WHAT THIS TASK INVOLVES:
Transcribe the listing verbatim. Do not carry over any pictures.

--*--

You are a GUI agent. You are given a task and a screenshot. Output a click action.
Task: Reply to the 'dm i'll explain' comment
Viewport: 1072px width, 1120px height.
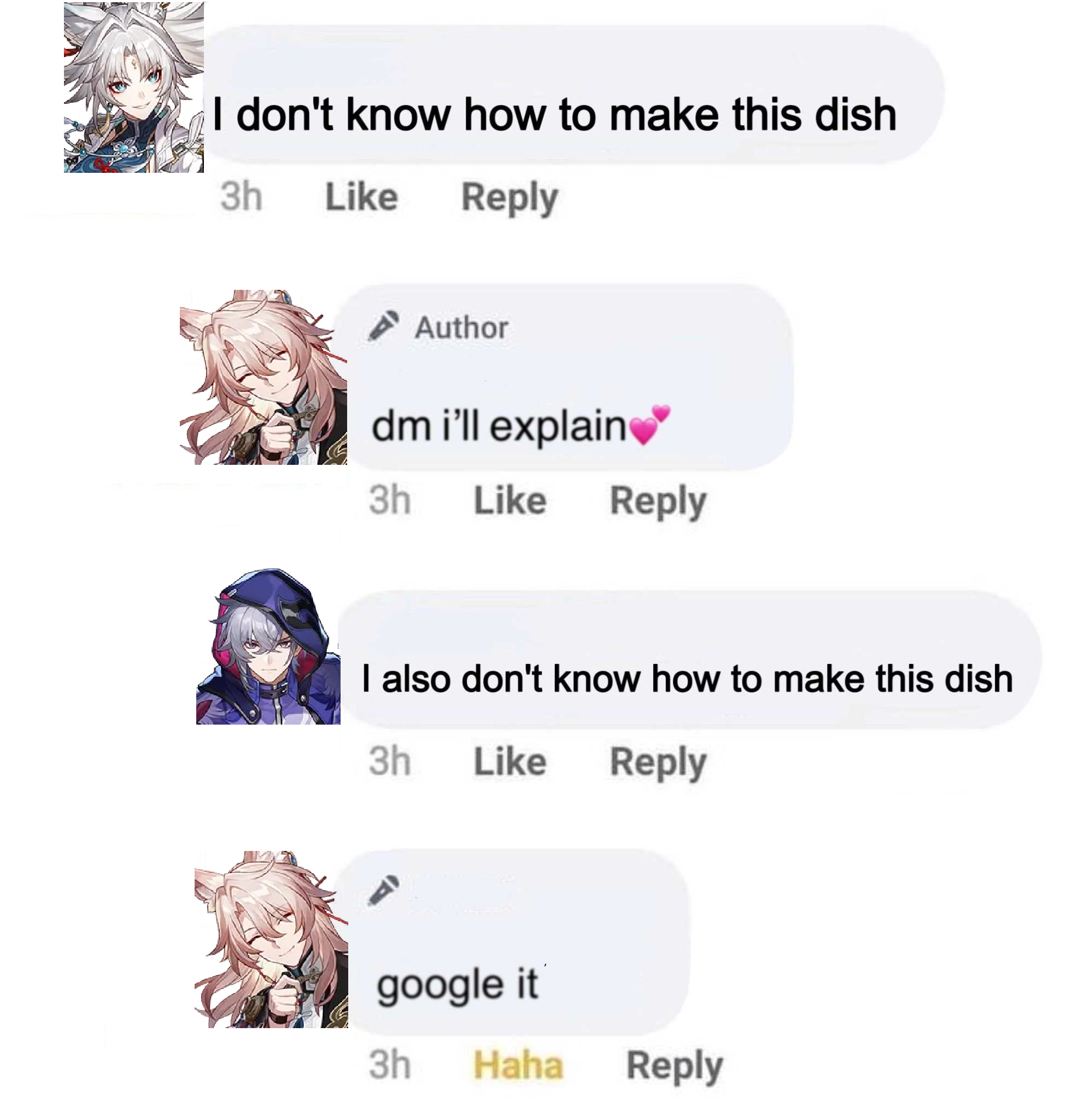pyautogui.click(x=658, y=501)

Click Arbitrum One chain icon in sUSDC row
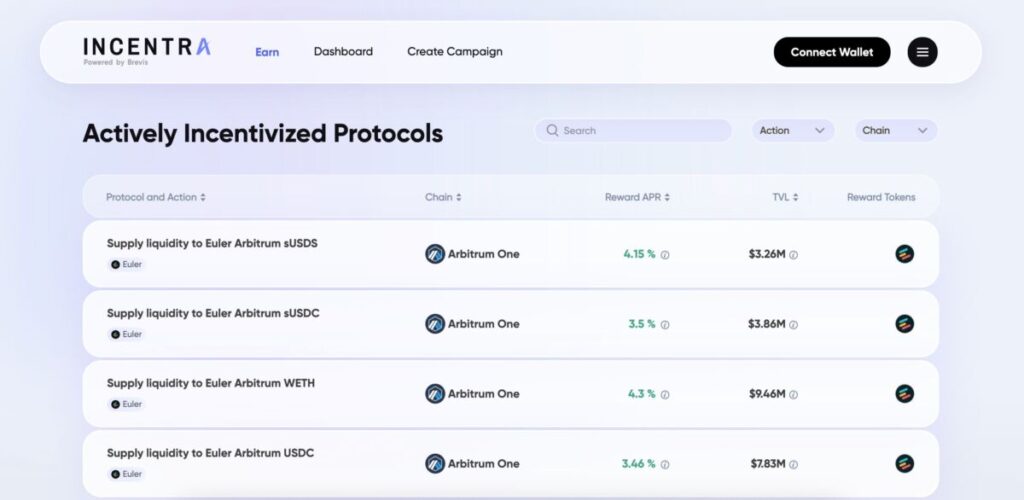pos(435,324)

--*--

ANSWER BELOW:
You are a GUI agent. You are given a task and a screenshot. Output a click action.
Task: Reply to the 'dm i'll explain' comment
Viewport: 1072px width, 1120px height.
pyautogui.click(x=658, y=501)

Click Arbitrum One chain icon in sUSDC row
pos(435,324)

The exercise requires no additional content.